Gnał krajową trójką, wyprzedzał na podwójnej ciągłej i zajeżdżał drogę innym kierowcom – o niebezpiecznym zachowaniu 48-letniego mieszkańca Górnego Śląska powiadomili policję kierowcy podróżujący trasą relacji Legnica-Lubin. Drogowego pirata równie szybko udało się zatrzymać i być może całość skończyłaby się dla niego szczęśliwie, jednak nierozważny król szos postanowił wręczyć policjantom łapówkę.
Sytuacja miała miejsce w niedzielę około godz. 18. – Oficer dyżurny legnickiej policji otrzymał informację od kierowców jadących z Legnicy w kierunku Lubina o samochodzie marki Volkswagen Bus, który, jadąc z dużą prędkością, wykonywał na drodze niebezpieczne manewry.
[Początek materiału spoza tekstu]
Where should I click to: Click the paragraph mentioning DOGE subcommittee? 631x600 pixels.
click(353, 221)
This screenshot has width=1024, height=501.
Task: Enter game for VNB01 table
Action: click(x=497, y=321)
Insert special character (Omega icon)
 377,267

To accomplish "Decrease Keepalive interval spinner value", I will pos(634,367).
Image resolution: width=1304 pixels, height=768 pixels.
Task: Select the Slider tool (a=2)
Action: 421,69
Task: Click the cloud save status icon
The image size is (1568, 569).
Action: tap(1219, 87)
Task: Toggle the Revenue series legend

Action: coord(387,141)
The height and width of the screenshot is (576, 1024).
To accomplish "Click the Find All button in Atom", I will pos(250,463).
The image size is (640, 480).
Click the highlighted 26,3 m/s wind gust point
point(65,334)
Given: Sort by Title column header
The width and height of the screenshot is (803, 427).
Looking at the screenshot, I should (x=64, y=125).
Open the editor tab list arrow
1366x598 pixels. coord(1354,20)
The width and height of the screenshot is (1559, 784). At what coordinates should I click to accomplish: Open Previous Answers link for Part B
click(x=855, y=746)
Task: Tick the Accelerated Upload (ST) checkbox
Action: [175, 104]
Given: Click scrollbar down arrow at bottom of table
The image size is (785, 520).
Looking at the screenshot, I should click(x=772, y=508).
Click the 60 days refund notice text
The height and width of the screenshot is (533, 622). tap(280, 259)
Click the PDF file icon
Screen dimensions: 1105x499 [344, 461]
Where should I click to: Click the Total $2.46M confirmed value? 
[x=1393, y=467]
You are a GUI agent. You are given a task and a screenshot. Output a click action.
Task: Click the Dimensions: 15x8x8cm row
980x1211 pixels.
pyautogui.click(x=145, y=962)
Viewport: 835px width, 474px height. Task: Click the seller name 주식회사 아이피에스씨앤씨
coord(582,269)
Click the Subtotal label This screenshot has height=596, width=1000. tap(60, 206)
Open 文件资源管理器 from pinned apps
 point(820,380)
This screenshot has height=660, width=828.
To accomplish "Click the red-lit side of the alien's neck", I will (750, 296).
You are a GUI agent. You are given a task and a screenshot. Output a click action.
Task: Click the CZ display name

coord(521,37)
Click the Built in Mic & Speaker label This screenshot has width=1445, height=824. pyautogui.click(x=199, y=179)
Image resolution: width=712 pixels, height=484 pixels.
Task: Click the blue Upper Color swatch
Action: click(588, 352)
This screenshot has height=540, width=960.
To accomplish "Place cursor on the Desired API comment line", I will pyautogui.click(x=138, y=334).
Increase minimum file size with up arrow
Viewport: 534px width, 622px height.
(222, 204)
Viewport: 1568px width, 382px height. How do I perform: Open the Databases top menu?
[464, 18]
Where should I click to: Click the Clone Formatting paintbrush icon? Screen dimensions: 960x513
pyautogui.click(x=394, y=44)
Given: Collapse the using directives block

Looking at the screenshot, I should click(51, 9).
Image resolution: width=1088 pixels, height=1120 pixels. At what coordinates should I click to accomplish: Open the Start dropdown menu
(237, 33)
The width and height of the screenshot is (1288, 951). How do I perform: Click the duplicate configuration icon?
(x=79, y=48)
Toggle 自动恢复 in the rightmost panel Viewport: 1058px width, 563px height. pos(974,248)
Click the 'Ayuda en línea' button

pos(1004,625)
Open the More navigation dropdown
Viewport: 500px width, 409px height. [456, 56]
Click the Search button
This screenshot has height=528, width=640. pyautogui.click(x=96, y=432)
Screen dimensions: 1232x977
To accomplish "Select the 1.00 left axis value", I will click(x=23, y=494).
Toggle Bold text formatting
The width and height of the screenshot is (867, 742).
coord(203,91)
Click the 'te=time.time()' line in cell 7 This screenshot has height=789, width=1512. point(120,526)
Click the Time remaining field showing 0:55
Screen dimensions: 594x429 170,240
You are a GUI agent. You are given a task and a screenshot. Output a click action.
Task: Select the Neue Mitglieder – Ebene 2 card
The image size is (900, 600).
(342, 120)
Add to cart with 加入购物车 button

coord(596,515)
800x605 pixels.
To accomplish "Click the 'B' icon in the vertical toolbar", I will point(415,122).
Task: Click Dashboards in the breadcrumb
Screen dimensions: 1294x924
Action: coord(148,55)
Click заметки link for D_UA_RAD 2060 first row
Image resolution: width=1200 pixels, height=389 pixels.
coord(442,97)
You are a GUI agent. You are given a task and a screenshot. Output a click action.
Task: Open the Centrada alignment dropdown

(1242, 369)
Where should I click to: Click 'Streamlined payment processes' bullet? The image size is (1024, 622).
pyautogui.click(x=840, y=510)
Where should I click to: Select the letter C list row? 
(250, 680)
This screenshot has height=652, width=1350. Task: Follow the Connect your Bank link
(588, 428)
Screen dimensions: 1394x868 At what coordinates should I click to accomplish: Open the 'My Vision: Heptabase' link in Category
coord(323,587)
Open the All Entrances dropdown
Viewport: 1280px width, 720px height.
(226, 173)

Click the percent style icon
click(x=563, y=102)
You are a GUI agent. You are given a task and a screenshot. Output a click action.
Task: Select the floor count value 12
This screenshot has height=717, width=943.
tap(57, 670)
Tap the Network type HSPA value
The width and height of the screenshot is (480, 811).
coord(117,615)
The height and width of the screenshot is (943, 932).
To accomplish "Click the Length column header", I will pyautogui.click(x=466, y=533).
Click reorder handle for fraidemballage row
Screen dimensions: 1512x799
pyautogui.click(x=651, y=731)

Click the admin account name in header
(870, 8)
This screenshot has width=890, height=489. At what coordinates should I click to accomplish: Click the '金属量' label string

Kierowca tego auta miał wyprzedzać w miejscach niedozwolonych oraz zajeżdżać drogę innym uczestnikom ruchu. Dzwoniący sugerowali, że mężczyzna może znajdować się pod wpływem alkoholu – relacjonuje oficer prasowy legnickiej komendy, podinspektor Sławomir Masojć.
We wskazane miejsce natychmiast udały się policyjne patrole. Ostatecznie pirata drogowego już kilka minut później zatrzymali funkcjonariusze pełniący służbę w tym rejonie. – Okazał się nim 48-letni mieszkaniec Górnego Śląska. Mężczyzna był trzeźwy. Swoje zachowanie w czasie jazdy tłumaczył pośpiechem – informuje Sławomir Masojć.
W trakcie policyjnych czynności, mężczyzna postanowił jednak przekupić mundurowych. – Usiłował on wręczyć im 200 zł łapówki za odstąpienie od karania go mandatem oraz rejestracją punktów karnych w systemie informatycznym policji – tłumaczy rzecznik.
I to okazało się gwoździem do trumny szybkiego, a teraz już także wściekłego w swoim mniemaniu władcy szos. W związku próbą przekupienia funkcjonariuszy, mężczyznę zamknięto w areszcie i zatrzymano mu prawo jazdy. Grozi mu ponadto do 8 lat więzienia.